Platon, Phèdre, 231a8-231b9

ἔτι: encore. La juxtaposition est à l’œuvre. Les arguments donnés par Lysias ne sont pas reliés par des structures logiques, ils sont juste mis les uns après les autres, connectés par un “et encore”. Car ce qui est nécessaire c’est de pouvoir les compter, ces arguments. Combien il y en a en faveur? Combien contre? Et la structure est toujours la même: l’opposition. Ceux qui aiment font ceci, ceux qui n’aiment pas font cela.

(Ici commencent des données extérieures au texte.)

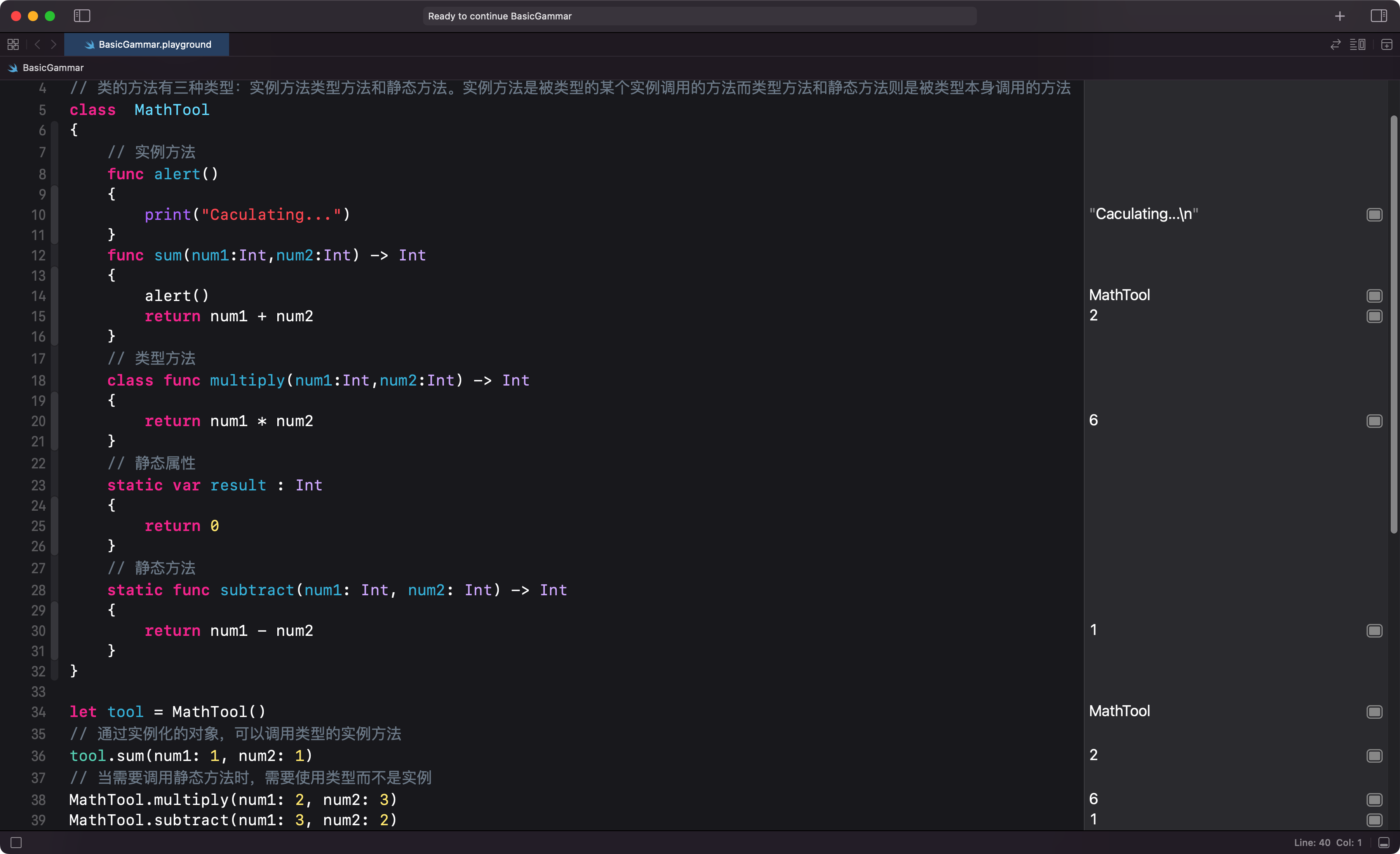
Task: Go back with the left navigation arrow
Action: click(38, 44)
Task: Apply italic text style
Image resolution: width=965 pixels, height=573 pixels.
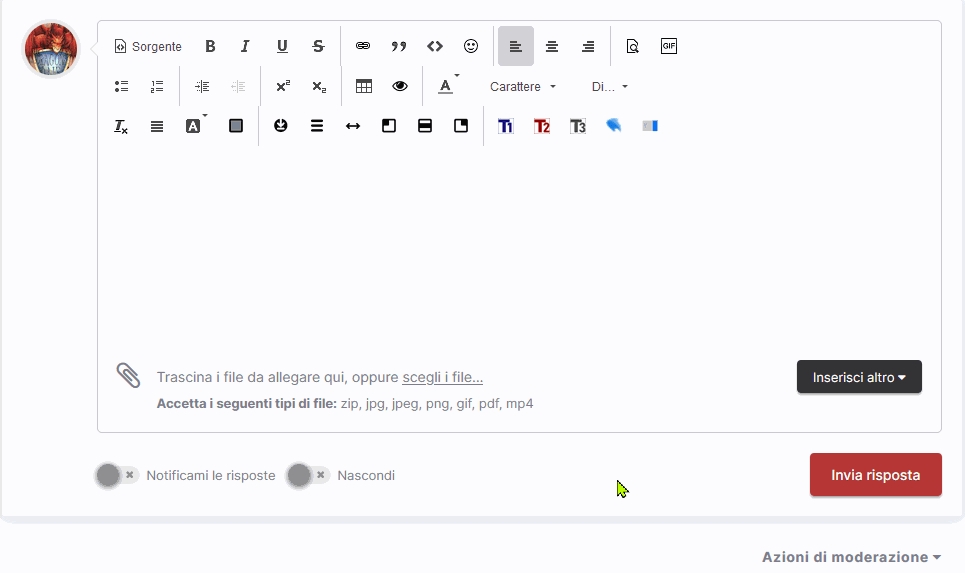Action: click(246, 46)
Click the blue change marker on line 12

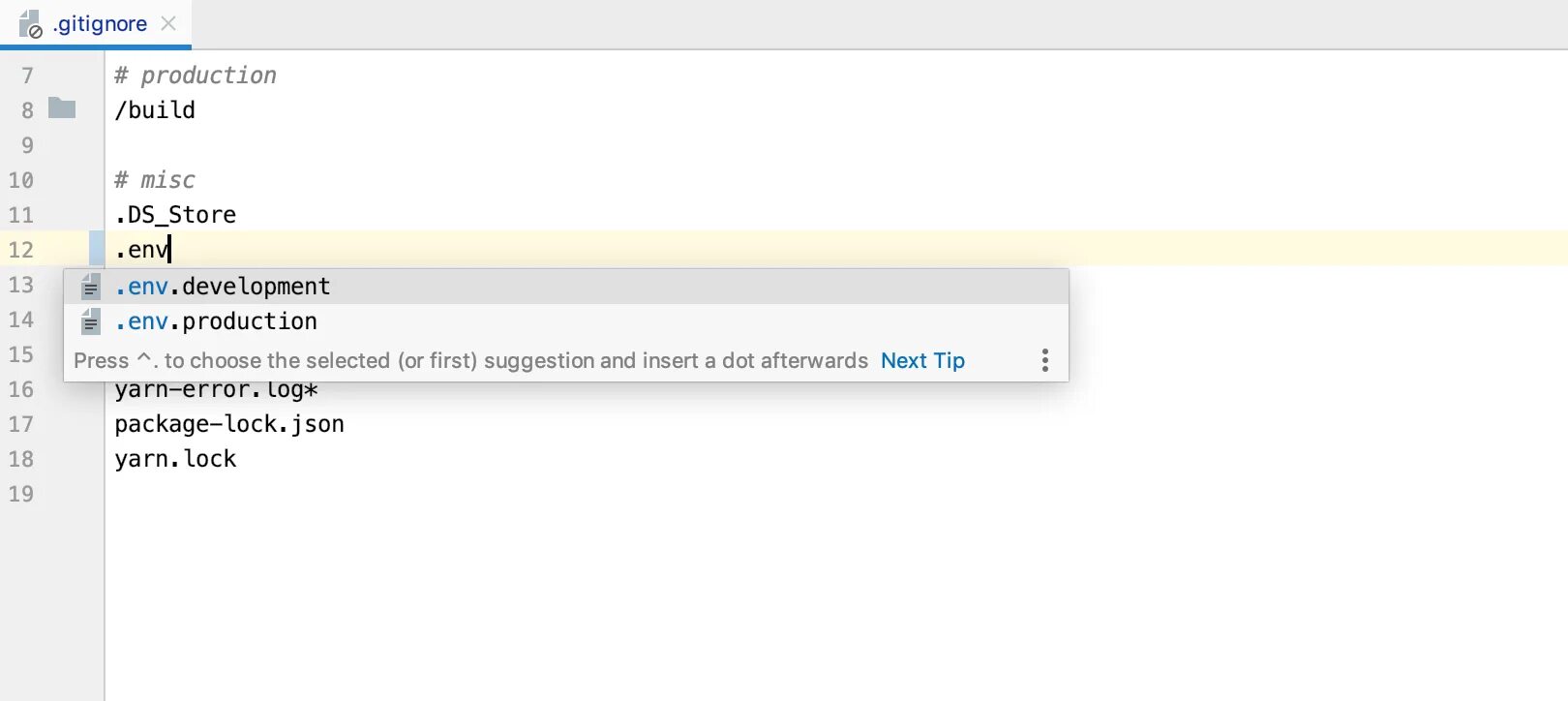coord(97,249)
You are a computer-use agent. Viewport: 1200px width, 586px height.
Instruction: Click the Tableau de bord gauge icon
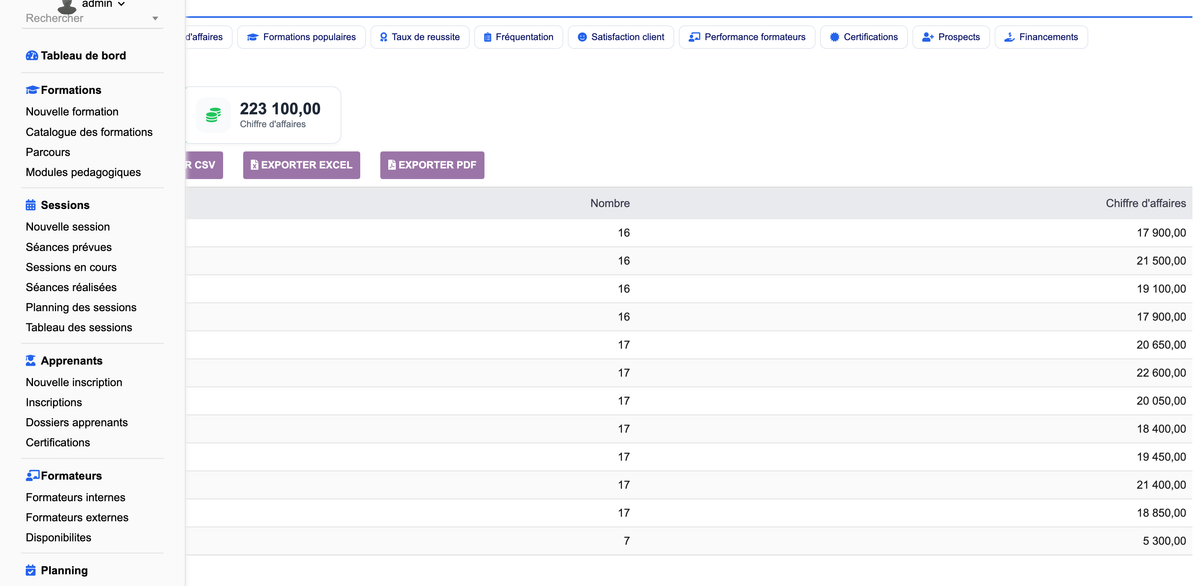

Ceux qui aiment analysent attentivement et confrontent. C’est étrange que dans leur manque de contrôle et de maîtrise de soi, dans leur ἐπιθυμία, ils arrivent quand même à être si rationnels et à analyser, examiner (σκοπέω). σκοπέω est le verbe utilisé pour l’enquête scientifique: examiner les étoiles, ou le soleil, par exemple. On imagine que cette attitude rationnelle et scientifique arrive une fois que le désir n’est plus là. Et alors l’aimant analyse et compte - certes, c’est un aimant peint par Lysias, il reste, même si amoureux, un homme d’affaires. Et il compte: ce qu’il a fait de bien mais aussi, dans son cas de personne amoureuse, les peines qu’il a souffert. Les peines peuvent aussi êtres calculées, comptées, comptabilisées dans ce calcul qui consiste à établir presque légalement les intérêts de chacun. Les peines sont de la monnaie et elles pèsent sur la balance. Or les non amoureux ne peinent pas. Ils font d’abord leurs intérêts et donc dans le décompte final, leur “faire du bien” coûtera moins cher que celui des amoureux.

Les peines sont donc comme une taxe sur la valeur ajoutée, payée par les amoureux mais non payée par les non amoureux. C’est donc un calcul de marché que fait Lysias ici.